Fourthly, Poles have been prepared to cut Law and Justice a lot of slack. For sure, the party has robustly denied the opposition’s allegations that it has undermined democracy and the rule of law. Many Poles accept the government’s argument that its actions were necessary to restore pluralism and balance to institutions which, they said, had been expropriated by extremely well-entrenched, and often deeply corrupt, post-communist elites.

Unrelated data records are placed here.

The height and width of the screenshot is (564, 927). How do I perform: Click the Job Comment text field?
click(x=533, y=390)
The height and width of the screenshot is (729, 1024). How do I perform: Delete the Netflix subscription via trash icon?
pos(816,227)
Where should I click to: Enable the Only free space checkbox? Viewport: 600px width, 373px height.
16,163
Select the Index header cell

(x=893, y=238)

Moreover, even if they have misgivings about some of the government’s specific measures, particularly its approach to constitutional issues and civic rights, many others still feel that, for all its faults, Law and Justice was at least attempting to tackle some of the apparently intractable problems with, and shortcomings of, the Polish state which have been ignored by previous administrations.

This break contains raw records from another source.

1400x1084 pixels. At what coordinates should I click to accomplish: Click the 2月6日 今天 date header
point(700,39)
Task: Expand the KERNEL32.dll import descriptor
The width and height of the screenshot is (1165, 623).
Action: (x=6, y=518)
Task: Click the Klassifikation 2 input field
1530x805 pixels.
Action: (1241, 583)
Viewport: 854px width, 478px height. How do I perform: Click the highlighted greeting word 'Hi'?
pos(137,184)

An important element of this – that was linked to but went beyond the simple question of financial transfers – was what some commentators termed the ‘re-distribution of prestige’: whereby many ordinary Poles who previously felt themselves to be second-class citizens started to regain a sense of dignity and that, as they saw it, their government finally cared about the less well-off and was trying to restore an elementary sense of justice and moral order.

A weak and unconvincing opposition

Finally, Law and Justice has benefited from the fact that the liberal-centrist opposition has failed to develop a convincing and attractive programmatic alternative on key socio-economic issues. The opposition also lacks a convincing figurehead around whom it can rally. Civic Platform leader Grzegorz Schetyna is as an extremely effective behind-the-scenes political operator but lacks dynamism and charisma and is currently Poland’s least trusted politician. Recognising his lack of wider appeal, Mr Schetyna has taken a back-seat in the election campaign with Civic Platform promoting the more emollient but low-key former parliamentary speaker Małgorzata Kidawa-Błońska as its prime ministerial candidate.

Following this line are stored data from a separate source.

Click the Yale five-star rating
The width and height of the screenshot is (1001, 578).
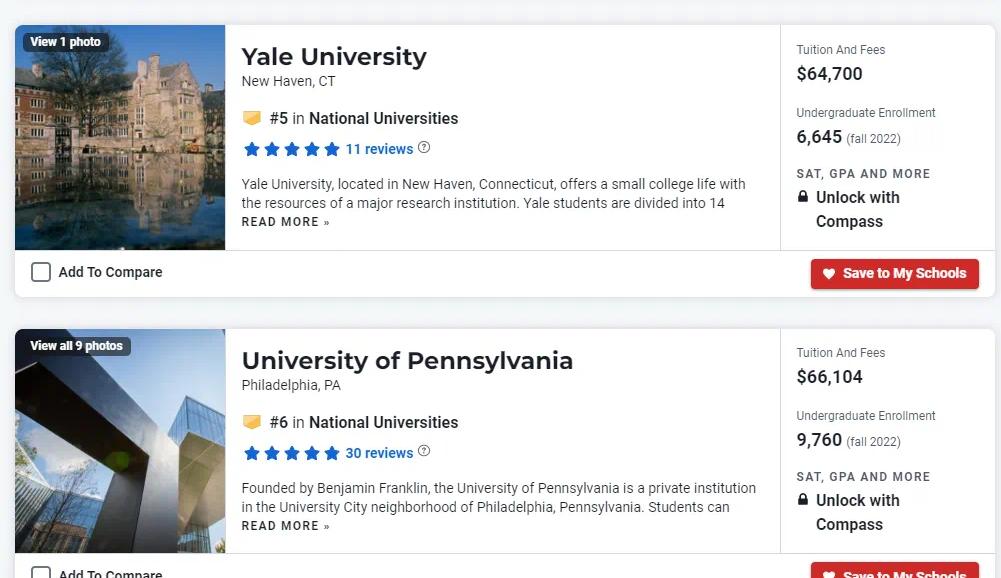coord(292,149)
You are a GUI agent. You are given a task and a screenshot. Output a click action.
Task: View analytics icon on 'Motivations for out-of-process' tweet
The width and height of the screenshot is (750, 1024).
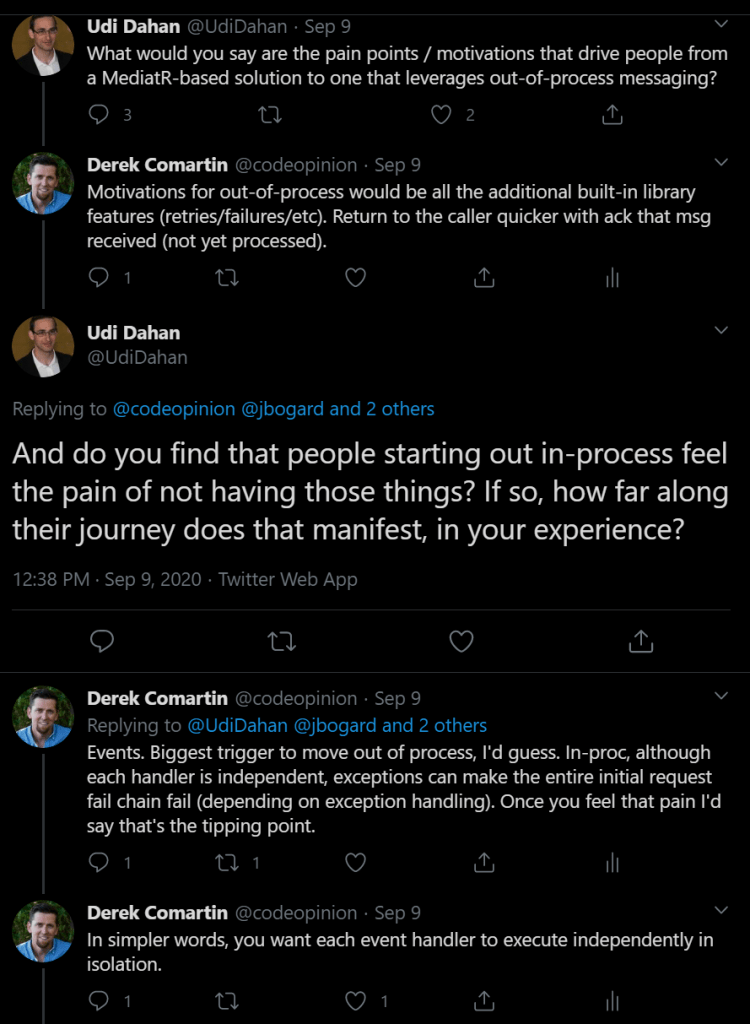pyautogui.click(x=612, y=279)
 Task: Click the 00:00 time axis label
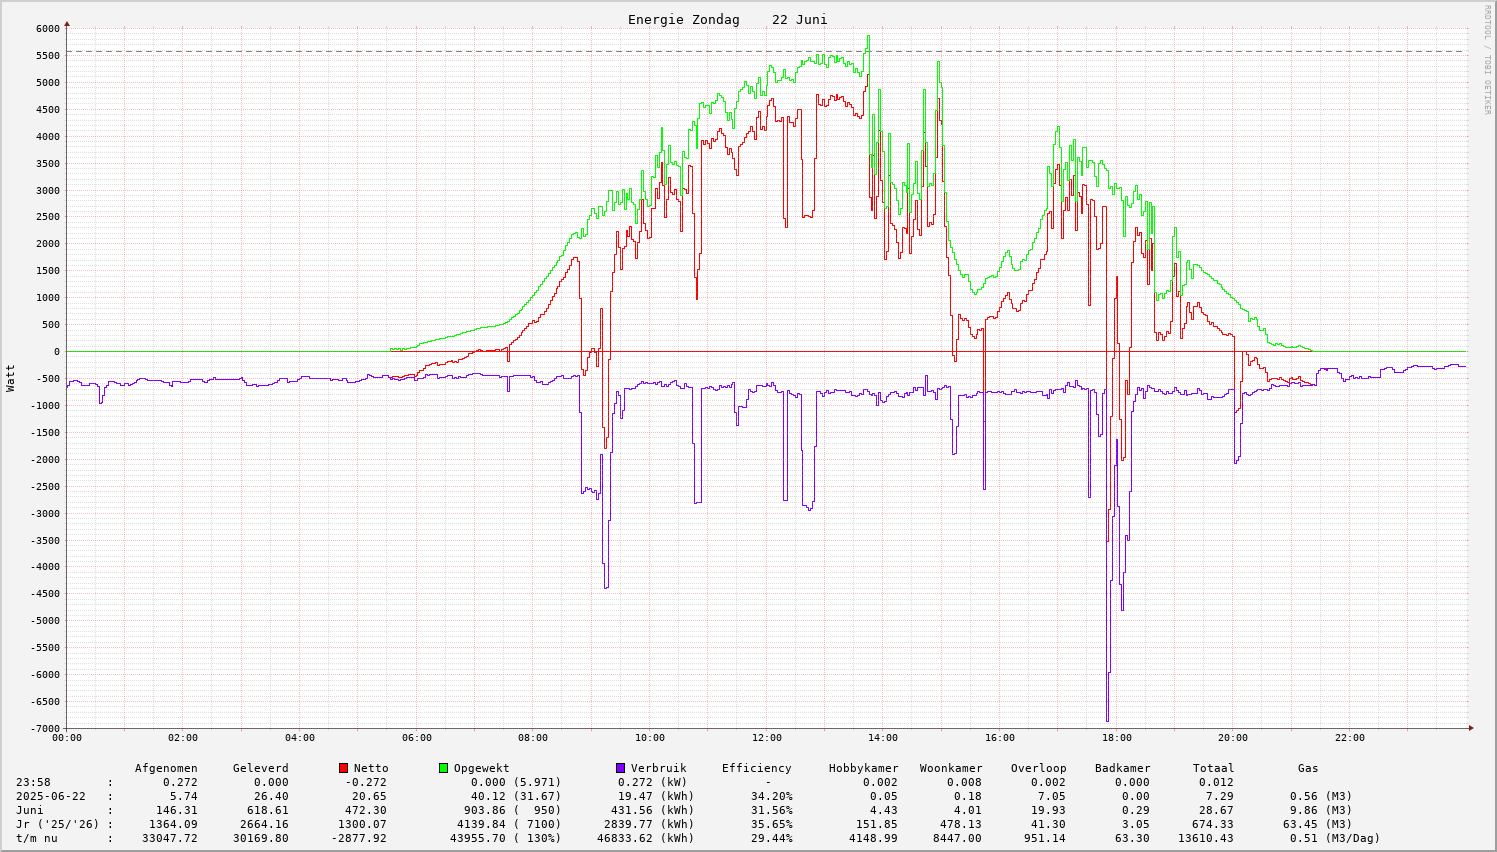pyautogui.click(x=67, y=738)
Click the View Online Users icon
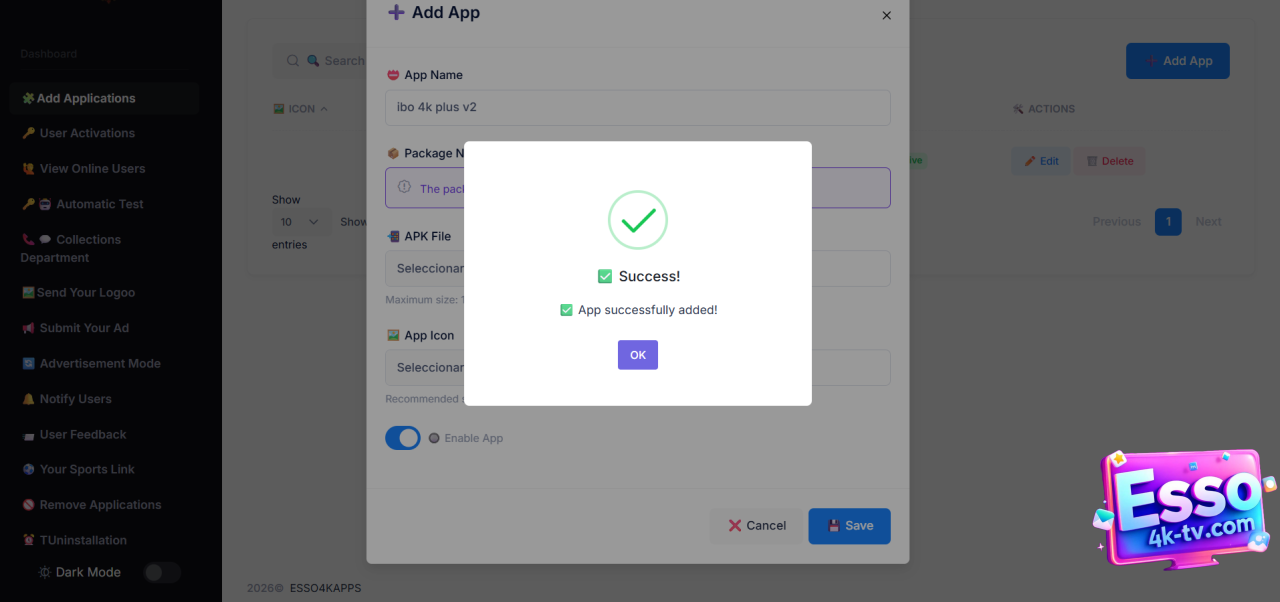Image resolution: width=1280 pixels, height=602 pixels. [28, 169]
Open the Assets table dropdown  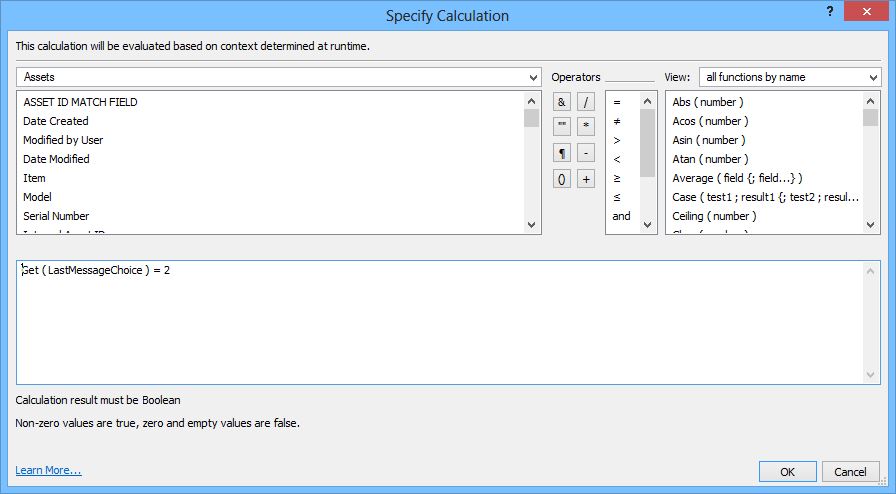click(279, 77)
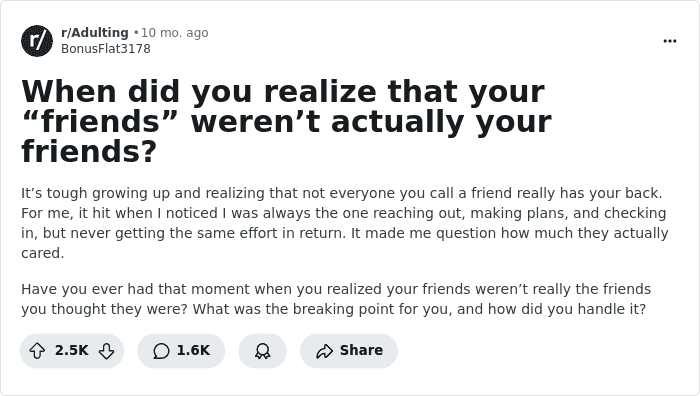
Task: Click the word “friends” in the title
Action: pos(100,121)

Opposition strategists recognise that, rather than trying to outbid Law and Justice’s huge expansion of individual social transfers and welfare benefit programmes (although it has promised to continue with them), they should focus instead on improving the quality of public services, especially health and education. However, while many Poles feel that these services have been neglected, they are also dubious as to whether the opposition – which is too associated with the previous, discredited Civic Platform administration – offers a credible alternative and would actually deliver any improvements. Law and Justice’s election victory reflected widespread disillusionment with the country’s ruling elite and a strong prevailing mood that it was time for change, and the ruling party simply has much greater credibility on these social policy issues having implemented most of the spending promises on which it was elected.

Complacency is the greatest threat

The opposition should not be written off and retains considerable political assets including: a sizeable potential base of popular support; substantial financial resources and the backing of most of the privately-owned media; and significant influence within, and widespread support from, the country’s cultural, legal and business elites. Election campaigns can also, of course, develop their own specific dynamics, and a change in the political context or the emergence of a particular issue could still turn things around, given that government and opposition camps actually remain fairly evenly matched in terms of their combined overall levels of support. Nonetheless, as things stand, the greatest threat to Law and Justice probably comes not from the opposition, but the danger of its own leaders and supporters succumbing to complacency and over-confidence.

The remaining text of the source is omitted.